Anti-HERO groups anti trans ad

A campaign image released by opponents of Houston’s Equal Rights Ordinance reveals the group’s strategy for successful repeal.


Opponents of Houston’s Equal Rights Ordinance aired their first radio ad yesterday, the first of what they promise to be a barrage of ads ahead of the Nov. 3 ballot referendum that will decide the ordinance’s fate.
According to the Houston Chronicle, the Campaign for Houston‘s one-minute ad features a young woman concerned for her safety. She wants to get pregnant, she says, but is afraid because the ordinance “will allow men to freely go into women’s bathrooms, locker rooms and showers.
“That is filthy, that is disgusting and that is unsafe,” she states.

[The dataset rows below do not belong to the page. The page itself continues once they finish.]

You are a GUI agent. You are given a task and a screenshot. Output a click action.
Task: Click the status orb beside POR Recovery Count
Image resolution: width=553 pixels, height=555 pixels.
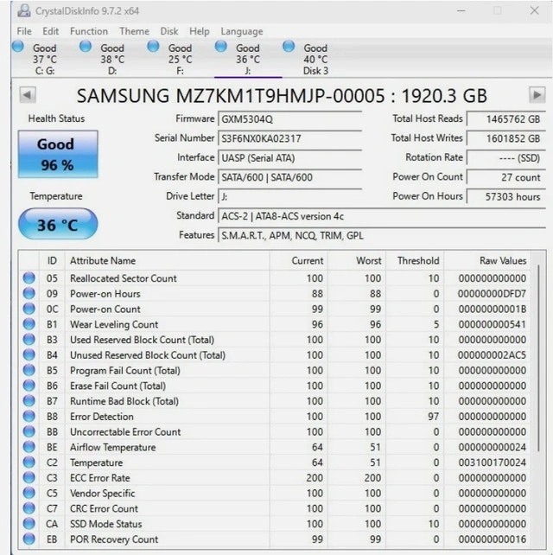click(x=29, y=539)
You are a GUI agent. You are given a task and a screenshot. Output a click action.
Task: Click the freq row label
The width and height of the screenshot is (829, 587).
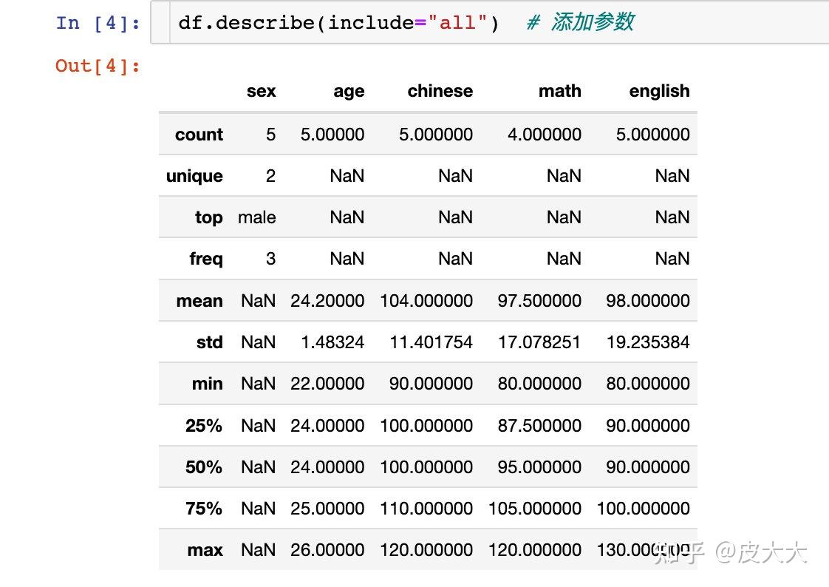[x=206, y=258]
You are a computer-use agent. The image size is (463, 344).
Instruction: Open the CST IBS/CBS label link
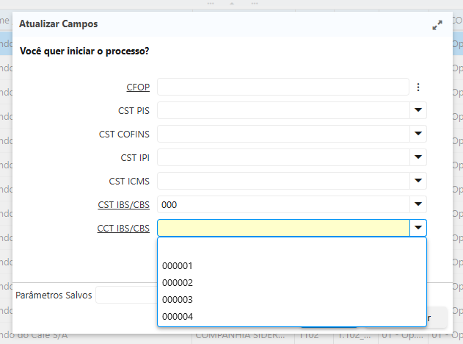(123, 204)
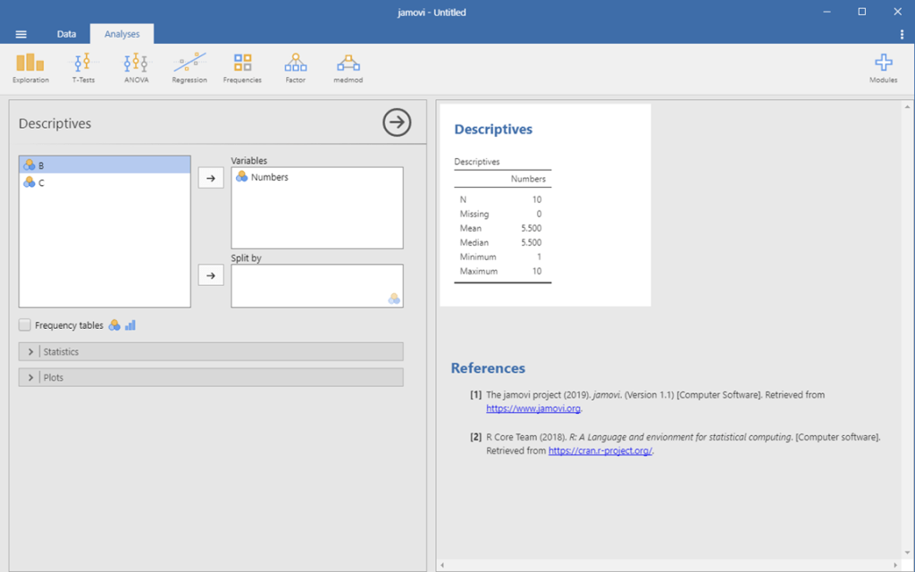Image resolution: width=915 pixels, height=572 pixels.
Task: Open the Factor analysis menu
Action: pyautogui.click(x=295, y=67)
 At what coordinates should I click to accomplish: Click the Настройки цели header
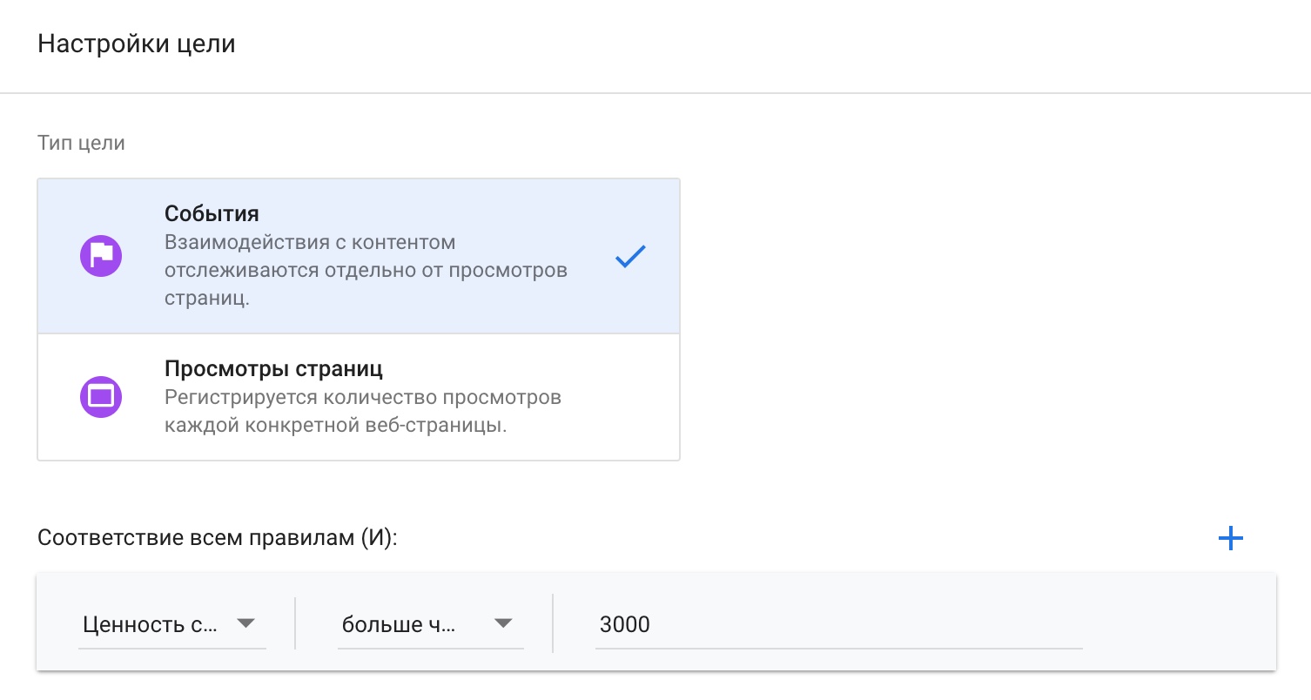coord(135,44)
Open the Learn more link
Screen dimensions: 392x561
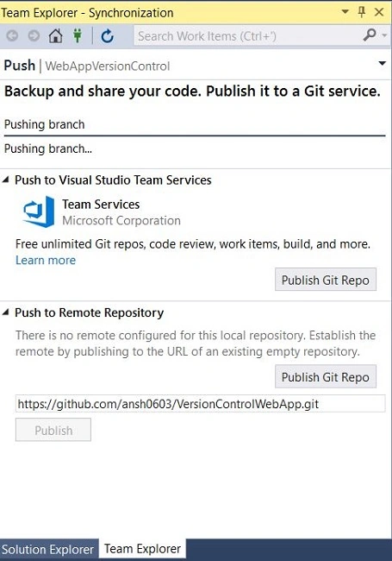pos(46,260)
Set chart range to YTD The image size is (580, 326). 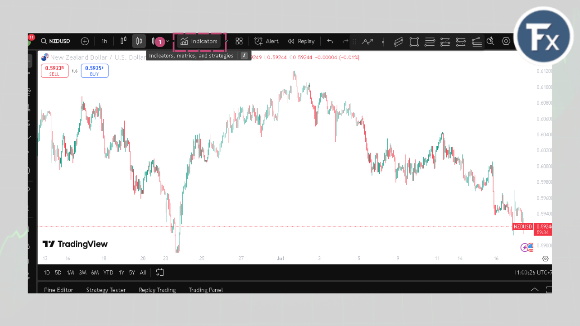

The nondiscrimination ordinance, which passed city council last year and has been mired in legal battles initiated by opponents since, includes protections for LGBT people, as well as other federally protected classes including sex, race, color, ethnicity, national origin, age, religion, disability, pregnancy, genetic information, family, marital or military status. Violators could be fined up to $5,000.
Opponents, including conservative Christian leaders, immediately gathered signatures for a ballot referendum. The city ultimately threw the petitions out, but opponents scored a victory earlier this month when the Texas Supreme Court forced the council to either repeal the ordinance or put it before voters on the Nov. 3 ballot.
City council members voted to put it before the voters on 12-5 vote.
Richard Carlbom, campaign manager for Houston Unites, which supports the ordinance, blasted the ad in a statement.
“The ad is grossly inaccurate. Nothing in the equal rights ordinance changes the fact that it is — and always will be — illegal to enter a restroom to harm or harass other people. The ad leaves out the fact that the law protects tens of thousands of Houstonians from job discrimination based upon their race, age, religion, sexual orientation, gender identity and disability,” he said.
Houston Unites also plans to also broadcast media in support of the ordinance. But the campaign has not made any media buys yet, he told the Chronicle.